EXERCISE
Which lines run from the one containing "The width and height of the screenshot is (1080, 641)." to the last line of the entries? Return them exactly, with nothing more.

Pixel coordinate grounding data

-----

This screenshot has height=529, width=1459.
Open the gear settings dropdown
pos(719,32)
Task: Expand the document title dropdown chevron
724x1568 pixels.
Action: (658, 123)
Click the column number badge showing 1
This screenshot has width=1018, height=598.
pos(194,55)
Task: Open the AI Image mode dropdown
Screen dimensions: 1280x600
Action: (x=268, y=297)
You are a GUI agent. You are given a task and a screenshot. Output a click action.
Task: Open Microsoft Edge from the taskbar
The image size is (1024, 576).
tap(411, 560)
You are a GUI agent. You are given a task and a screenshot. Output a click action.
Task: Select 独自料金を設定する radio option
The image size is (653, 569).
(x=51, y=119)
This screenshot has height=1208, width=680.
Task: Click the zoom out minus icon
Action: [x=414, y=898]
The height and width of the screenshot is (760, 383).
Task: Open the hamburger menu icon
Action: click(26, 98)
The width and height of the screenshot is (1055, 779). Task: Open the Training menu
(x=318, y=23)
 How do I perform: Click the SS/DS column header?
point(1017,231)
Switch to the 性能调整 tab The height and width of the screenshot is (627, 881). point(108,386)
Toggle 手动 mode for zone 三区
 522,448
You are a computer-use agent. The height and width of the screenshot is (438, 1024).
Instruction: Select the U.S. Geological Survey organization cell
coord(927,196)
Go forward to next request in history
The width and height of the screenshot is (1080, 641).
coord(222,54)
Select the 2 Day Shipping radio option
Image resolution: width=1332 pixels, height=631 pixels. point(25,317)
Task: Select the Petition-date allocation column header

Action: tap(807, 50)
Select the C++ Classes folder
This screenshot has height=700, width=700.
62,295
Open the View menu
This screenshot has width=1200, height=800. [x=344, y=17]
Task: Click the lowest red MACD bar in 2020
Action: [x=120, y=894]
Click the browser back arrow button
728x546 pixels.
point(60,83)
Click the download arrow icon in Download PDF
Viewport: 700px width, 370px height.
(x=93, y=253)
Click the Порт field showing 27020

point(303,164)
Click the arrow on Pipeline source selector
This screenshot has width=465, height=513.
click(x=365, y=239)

-----

THE COMPLETED TASK
The width and height of the screenshot is (1080, 641).
coord(222,54)
Select the 2 Day Shipping radio option
Image resolution: width=1332 pixels, height=631 pixels. point(25,317)
Task: Select the Petition-date allocation column header

Action: tap(807, 50)
Select the C++ Classes folder
This screenshot has height=700, width=700.
62,295
Open the View menu
This screenshot has width=1200, height=800. [x=344, y=17]
Task: Click the lowest red MACD bar in 2020
Action: [x=120, y=894]
Click the browser back arrow button
728x546 pixels.
point(60,83)
Click the download arrow icon in Download PDF
Viewport: 700px width, 370px height.
(x=93, y=253)
Click the Порт field showing 27020

point(303,164)
Click the arrow on Pipeline source selector
This screenshot has width=465, height=513.
click(x=365, y=239)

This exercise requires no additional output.